→ PROBLEM:
Only lines with the word "computer" are needed; collect each of them from the listing below.

→ ENTRIES SHOWN:
--- START ---

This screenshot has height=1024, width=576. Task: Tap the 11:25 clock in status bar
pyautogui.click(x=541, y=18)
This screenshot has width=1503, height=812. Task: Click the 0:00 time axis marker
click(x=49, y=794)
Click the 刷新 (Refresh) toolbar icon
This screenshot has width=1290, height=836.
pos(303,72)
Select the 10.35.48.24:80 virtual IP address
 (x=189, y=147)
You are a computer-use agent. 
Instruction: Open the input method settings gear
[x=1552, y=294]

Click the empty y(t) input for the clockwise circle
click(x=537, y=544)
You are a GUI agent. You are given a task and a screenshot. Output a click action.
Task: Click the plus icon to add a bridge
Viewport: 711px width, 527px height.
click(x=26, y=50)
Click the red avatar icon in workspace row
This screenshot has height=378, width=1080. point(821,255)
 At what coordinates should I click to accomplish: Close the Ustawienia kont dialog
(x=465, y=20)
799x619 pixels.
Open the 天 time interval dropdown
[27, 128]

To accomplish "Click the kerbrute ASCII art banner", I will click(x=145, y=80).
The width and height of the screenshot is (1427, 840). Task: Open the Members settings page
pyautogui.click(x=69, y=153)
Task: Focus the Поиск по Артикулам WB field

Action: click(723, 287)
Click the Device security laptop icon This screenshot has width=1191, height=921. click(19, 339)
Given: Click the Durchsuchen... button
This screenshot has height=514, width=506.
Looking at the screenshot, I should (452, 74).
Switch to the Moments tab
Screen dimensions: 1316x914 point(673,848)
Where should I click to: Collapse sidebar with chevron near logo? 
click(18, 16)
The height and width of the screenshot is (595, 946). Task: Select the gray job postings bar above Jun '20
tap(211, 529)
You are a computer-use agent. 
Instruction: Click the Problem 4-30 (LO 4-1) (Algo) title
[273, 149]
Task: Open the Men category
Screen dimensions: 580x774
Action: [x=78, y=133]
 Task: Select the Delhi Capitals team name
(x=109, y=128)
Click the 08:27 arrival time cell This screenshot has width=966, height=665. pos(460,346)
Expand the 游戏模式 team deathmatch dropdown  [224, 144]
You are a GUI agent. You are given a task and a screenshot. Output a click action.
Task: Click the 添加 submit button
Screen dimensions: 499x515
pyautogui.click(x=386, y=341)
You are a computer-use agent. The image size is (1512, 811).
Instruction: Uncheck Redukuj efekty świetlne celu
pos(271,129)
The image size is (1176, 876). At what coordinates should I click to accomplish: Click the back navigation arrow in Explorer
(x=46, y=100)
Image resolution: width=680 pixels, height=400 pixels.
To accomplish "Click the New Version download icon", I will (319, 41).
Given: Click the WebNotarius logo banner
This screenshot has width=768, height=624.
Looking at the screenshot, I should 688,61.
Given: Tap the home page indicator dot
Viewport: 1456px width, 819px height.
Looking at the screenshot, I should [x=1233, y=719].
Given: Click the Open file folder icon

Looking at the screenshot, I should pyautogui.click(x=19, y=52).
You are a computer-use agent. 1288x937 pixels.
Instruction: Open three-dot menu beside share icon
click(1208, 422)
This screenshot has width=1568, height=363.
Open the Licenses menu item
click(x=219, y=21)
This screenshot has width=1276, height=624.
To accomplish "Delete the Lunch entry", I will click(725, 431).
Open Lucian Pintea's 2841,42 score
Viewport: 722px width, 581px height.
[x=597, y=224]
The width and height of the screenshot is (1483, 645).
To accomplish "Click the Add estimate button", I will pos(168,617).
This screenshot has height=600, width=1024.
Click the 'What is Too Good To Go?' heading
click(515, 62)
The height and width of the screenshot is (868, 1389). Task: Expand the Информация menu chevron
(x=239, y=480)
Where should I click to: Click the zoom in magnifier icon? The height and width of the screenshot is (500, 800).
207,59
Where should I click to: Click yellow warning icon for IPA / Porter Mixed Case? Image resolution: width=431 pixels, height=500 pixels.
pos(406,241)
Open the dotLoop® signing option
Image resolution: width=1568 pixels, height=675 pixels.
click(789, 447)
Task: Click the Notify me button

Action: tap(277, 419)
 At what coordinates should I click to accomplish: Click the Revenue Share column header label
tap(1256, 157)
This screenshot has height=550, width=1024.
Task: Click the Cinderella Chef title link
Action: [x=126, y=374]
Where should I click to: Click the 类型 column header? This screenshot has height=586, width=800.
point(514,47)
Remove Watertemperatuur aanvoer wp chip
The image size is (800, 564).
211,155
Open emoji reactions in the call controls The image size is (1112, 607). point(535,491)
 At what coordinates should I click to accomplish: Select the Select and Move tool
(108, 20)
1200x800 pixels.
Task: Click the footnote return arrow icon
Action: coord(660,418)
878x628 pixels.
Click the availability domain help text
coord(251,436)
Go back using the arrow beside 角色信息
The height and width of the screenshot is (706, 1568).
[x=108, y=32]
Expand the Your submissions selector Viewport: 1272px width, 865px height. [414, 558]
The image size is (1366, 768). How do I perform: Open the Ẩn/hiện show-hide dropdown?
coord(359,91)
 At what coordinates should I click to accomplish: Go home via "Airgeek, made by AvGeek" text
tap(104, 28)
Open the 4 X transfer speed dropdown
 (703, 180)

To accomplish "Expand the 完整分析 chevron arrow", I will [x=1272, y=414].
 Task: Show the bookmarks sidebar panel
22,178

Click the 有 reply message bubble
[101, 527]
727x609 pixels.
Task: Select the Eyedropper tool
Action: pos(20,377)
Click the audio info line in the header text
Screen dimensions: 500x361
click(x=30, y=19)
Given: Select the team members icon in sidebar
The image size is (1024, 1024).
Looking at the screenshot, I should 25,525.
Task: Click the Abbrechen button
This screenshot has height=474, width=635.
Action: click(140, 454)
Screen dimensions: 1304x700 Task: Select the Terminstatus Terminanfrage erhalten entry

--- END ---

→ SOLUTION FOR THIS EXERCISE:
You are a computer-use agent. 
You are a computer-use agent. 
You are a computer-use agent. The image size is (1512, 811).
You are a computer-use agent. 1288x937 pixels.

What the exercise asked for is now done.